- **TASK DATA**:

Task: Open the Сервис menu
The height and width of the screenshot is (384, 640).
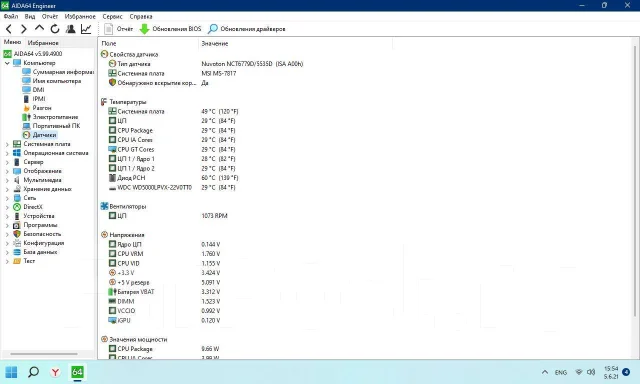Action: click(x=112, y=17)
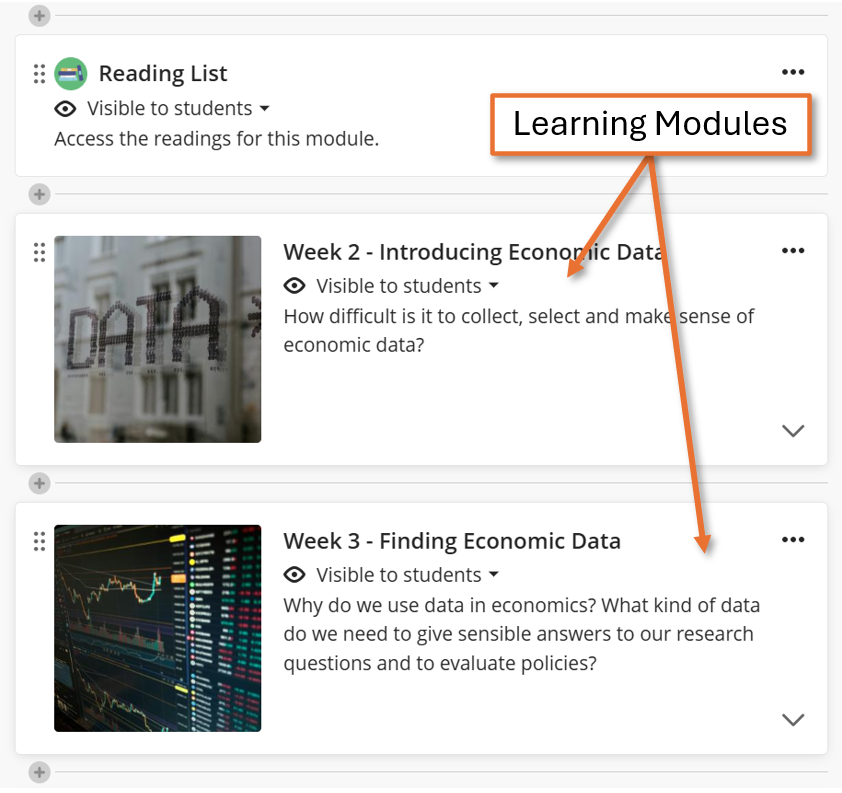The height and width of the screenshot is (793, 842).
Task: Open Week 2 three-dot options menu
Action: (793, 250)

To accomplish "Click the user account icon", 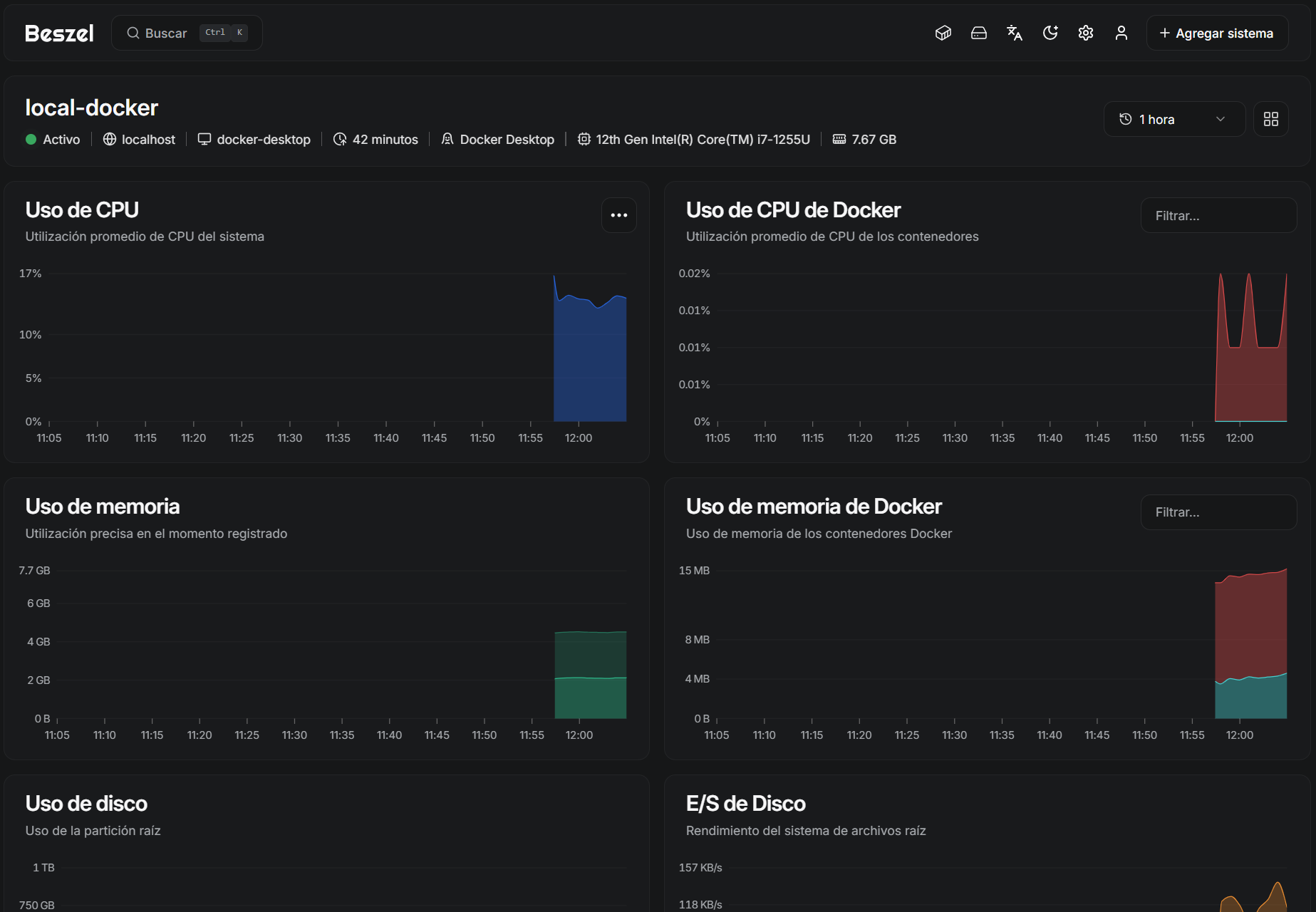I will tap(1121, 33).
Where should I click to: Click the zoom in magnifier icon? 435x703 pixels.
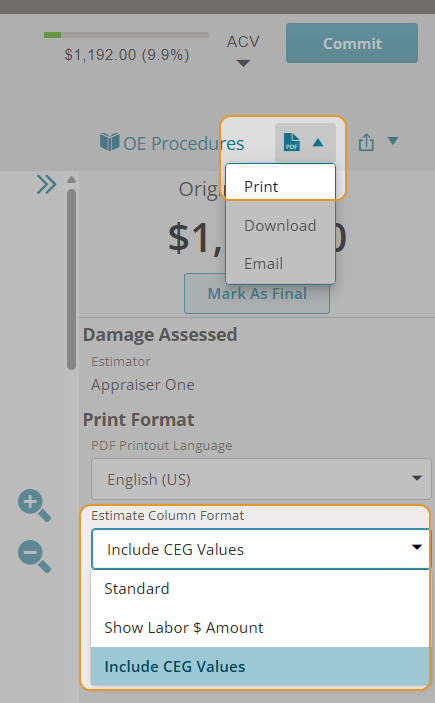35,505
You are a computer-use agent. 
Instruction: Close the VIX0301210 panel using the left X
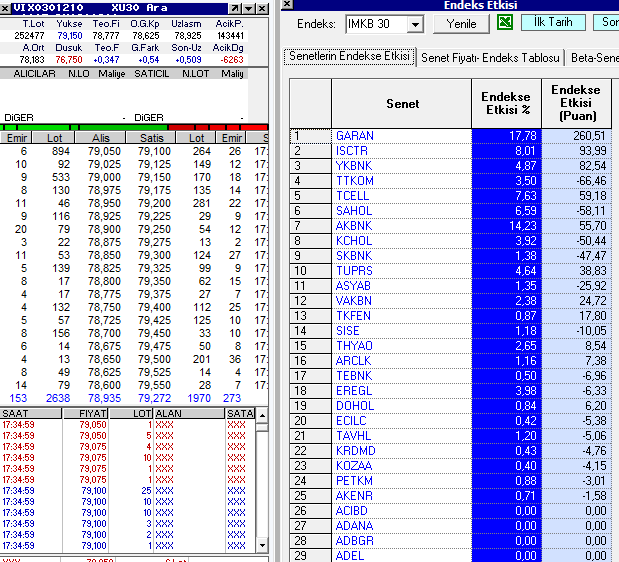[x=5, y=6]
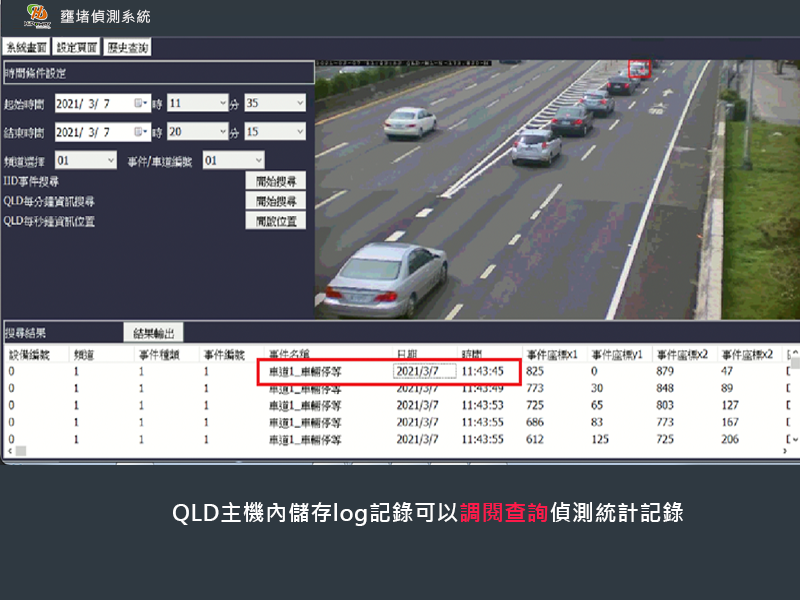Click the red detection box on the camera view
This screenshot has width=800, height=600.
[x=639, y=68]
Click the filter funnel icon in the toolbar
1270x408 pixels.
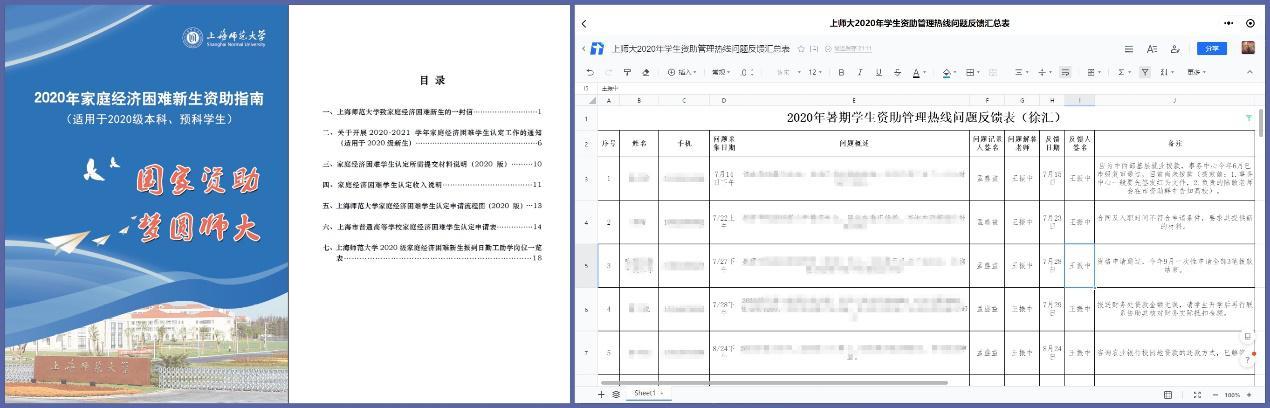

- **WHAT YOU HAVE TO DO**: Reproduce the data verbatim, from the line containing "Where should I" through the end of the data, omitting the pictures.

- **SOLUTION BELOW**:
Where should I click to: Click the zoom in magnifier icon? 435x703 pixels.
35,505
You are a computer-use agent. 
Instruction: Close the VIX0301210 panel using the left X
[x=5, y=6]
Click the red detection box on the camera view
This screenshot has width=800, height=600.
[x=639, y=68]
Click the filter funnel icon in the toolbar
1270x408 pixels.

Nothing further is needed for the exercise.